Cate Blanchett defends her new movie Tar on allegations of being “anti-women”.
The 53-year-old actor won a Golden Globe earlier this week for his portrayal of fictitious conductor Lydia Tár in what is also predicted to be a major Oscar contender.
Tar It follows Blanchett’s character at the peak of a successful music career before accusations about her behavior and dark past surface.
In a recent interview with Sunday Timescriticized the lead female conductor Marin Alsop, who is mentioned in the movie. Tar amid suggestions that the character was inspired by her own career.
“I was offended as a woman, offended as a conductor, offended as a lesbian,” she said. “There are a lot of men – real, documented men – this movie could have been based on but instead it puts a woman in the role but gives her all the traits of those men. It feels anti-female.
“Having the opportunity to portray a woman in this role and make her an abuser? For me, that was heartbreaking,” he continued. “I think all feminists should be offended by these kinds of portrayals, because this isn’t really about conductors, is it? It’s about women as leaders in our society.”

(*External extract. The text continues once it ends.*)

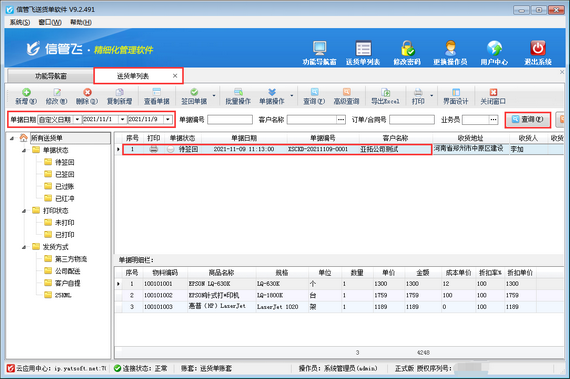This screenshot has height=379, width=570.
Task: Click the ellipsis button beside 客户名称 field
Action: pyautogui.click(x=341, y=120)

Speaking to BBC Radio 4 on Thursday (January 12th), Blanchett responded to Alsop’s criticism.
“I have great respect for Marin Alsop. “He is a pioneer as a musician and conductor.” “And it’s a very provocative movie and it’s going to have a very strong reaction for people.
“What [director Todd Field] and what I wanted to do was create a really lively conversation. So there are no right or wrong reactions to works of art. It’s not a directing movie, and I think the circumstances of the character are purely fictitious.
He continued: “I looked at many different conductors, but I also looked at novelists, visual artists, and musicians of all kinds. This is a very unrealistic movie.”
Blanchett went on to say that Alsop “had the right to her own opinion”, but defended the film against allegations that it was offensive to women.
“He is absolutely right in his opinion. But this is a meditation on power and power is genderless,” the actor said. “It’s a meditation on power and the corrupting nature of power, and I think it doesn’t just happen in cultural circles.
“I mean, he could have been a master architect or the head of a big bank company.”
He added: “You wouldn’t be able to talk about the corrupting nature of power as subtly as Todd Field as a filmmaker if it had a man at its centre, because we certainly understand what that looks like.
“I think power is a corrupting force, regardless of one’s gender. I think it affects us all.”